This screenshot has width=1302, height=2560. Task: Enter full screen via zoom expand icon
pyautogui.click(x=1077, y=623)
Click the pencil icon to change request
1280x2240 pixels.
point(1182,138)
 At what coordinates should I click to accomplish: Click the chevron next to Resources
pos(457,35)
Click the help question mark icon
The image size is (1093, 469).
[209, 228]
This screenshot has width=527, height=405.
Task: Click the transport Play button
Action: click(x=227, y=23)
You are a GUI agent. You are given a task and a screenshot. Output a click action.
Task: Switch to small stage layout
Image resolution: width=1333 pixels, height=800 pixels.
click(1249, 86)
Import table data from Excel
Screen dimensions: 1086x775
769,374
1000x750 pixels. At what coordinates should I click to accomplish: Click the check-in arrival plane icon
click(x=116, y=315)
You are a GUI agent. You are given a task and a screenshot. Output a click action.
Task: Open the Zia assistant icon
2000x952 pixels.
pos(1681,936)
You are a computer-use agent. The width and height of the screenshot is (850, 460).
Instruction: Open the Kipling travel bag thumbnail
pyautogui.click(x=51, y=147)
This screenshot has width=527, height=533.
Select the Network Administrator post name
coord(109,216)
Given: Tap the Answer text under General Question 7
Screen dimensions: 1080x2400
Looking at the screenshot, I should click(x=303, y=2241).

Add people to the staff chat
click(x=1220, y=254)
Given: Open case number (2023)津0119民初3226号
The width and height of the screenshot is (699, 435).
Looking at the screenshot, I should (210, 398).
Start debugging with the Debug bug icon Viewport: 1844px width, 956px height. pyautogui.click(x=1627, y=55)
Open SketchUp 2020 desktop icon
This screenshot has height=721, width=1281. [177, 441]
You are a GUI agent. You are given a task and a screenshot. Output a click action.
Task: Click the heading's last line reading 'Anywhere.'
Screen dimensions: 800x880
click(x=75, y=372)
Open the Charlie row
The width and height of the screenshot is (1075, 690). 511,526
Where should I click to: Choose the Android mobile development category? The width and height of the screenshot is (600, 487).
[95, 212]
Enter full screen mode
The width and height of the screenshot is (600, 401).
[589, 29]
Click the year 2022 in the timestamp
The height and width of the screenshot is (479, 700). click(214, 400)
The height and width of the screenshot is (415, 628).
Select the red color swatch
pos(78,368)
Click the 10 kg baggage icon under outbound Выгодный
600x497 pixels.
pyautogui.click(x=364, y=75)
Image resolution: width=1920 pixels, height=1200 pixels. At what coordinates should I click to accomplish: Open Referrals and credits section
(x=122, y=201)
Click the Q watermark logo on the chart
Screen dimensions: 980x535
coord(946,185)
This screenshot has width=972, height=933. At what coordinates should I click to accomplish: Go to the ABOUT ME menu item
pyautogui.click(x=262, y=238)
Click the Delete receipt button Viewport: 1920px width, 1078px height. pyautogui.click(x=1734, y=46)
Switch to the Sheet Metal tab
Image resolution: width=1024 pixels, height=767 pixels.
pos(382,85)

What you should do -
Your task is to copy each line of the data above that holds "under".

Result -
Given: Tap the Answer text under General Question 7
Click the 10 kg baggage icon under outbound Выгодный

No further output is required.